Even with polls and political operatives predicting an easy presidential win for Joe Biden, I never believed it. For one, 2016 was still on my mind. The year that President Donald Trump stunned us all, including many who voted for him, with his victory. I also couldn’t ignore the packed rallies of voters who cheered Trump on like a rock star. And most of all I have watched the president help release deep racial animosities in this country to motivate his base.
We can blame Trump for riling these feelings up in others, but we can’t deny how easy it was to do it. All of this made me believe we’d be right at the point that we are — a tight, acrimonious election challenged by lawsuits.
The election has only further exposed how deeply divided along racial lines the U.S., the so-called land of opportunity, truly is. Preliminary exit polling by Edison Research or the National Election Pool found that 57% of white voters supported President Trump and 42% Biden.
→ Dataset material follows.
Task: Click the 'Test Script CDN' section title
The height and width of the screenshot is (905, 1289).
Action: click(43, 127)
In comparison, Biden won 87% of the Black vote and Trump just 12%. Seventy-six percent of white evangelicals or born-again Christians also voted for Trump. And the white women that pushed the president over the finish line last election rallied for him again this year. Sexual assault and adultery accusations be damned.
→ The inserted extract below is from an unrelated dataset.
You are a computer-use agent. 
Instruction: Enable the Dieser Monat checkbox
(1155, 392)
When you live in a city like Baltimore, where Black men were just elected to the three highest elected offices and a new progressive City Council will soon take office, it’s hard to remember that many other parts of the country are not as enlightened and forward-thinking. My late aunt who lived in Oklahoma would often tell me that I didn’t know how real America operated when we talked politics.
That’s not to say that I am naive or living in an altered reality; of course I know that racism exists and have personally experienced it more times than I care to remember. But it still stings a little as an African American woman to know that so many white Americans are willing to vote for a president that exploits race and openly supports racist acts.
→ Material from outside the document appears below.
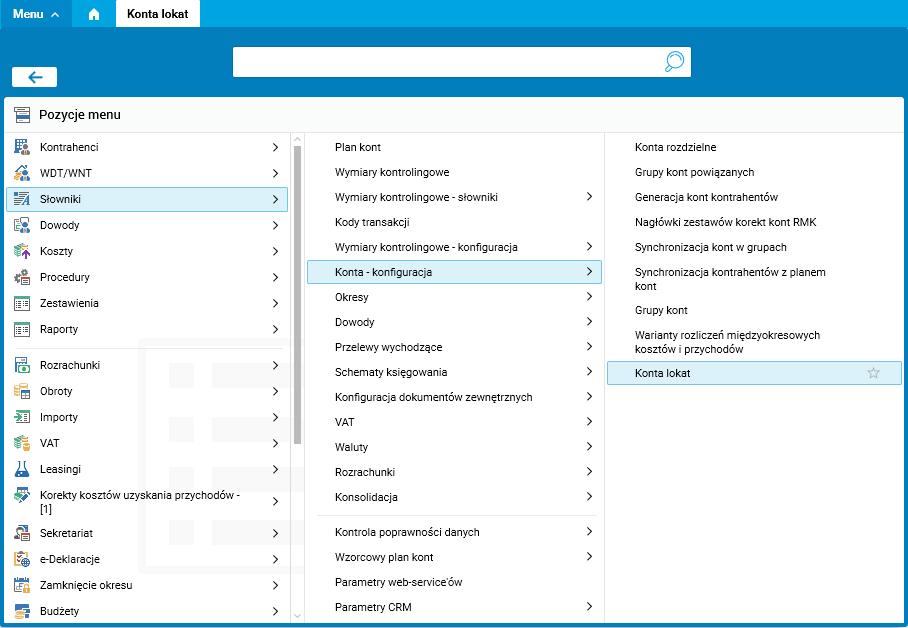Expand the Dowody submenu arrow in left panel
Screen dimensions: 908x628
(275, 225)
It is hard not to take it personally. And don’t get me started on my fellow African Americans, including 18% of Black men, who were willing to brush the issue off as well. Some say they feel ignored by the Democratic Party or that Biden was no different from his opponent because of his tough on crime stance decades ago. No different from Trump? Gimme a break. There was simply no good reason to vote for bigotry. There is no perfect candidate, but some are far more tainted than others.
Some of us can’t ignore racism because we live it. It’s a privilege to be able choose when you will decide to care about racism. When it doesn’t bother people that our president retweeted video of a Trump supporter saying white power (his staff later said he didn’t hear it, though it is pretty clear in the video) and calling neo-Nazis in Charlottesville, Virginia, “very fine people,” it makes me believe that the U.S. will never reach a state of anti-racism.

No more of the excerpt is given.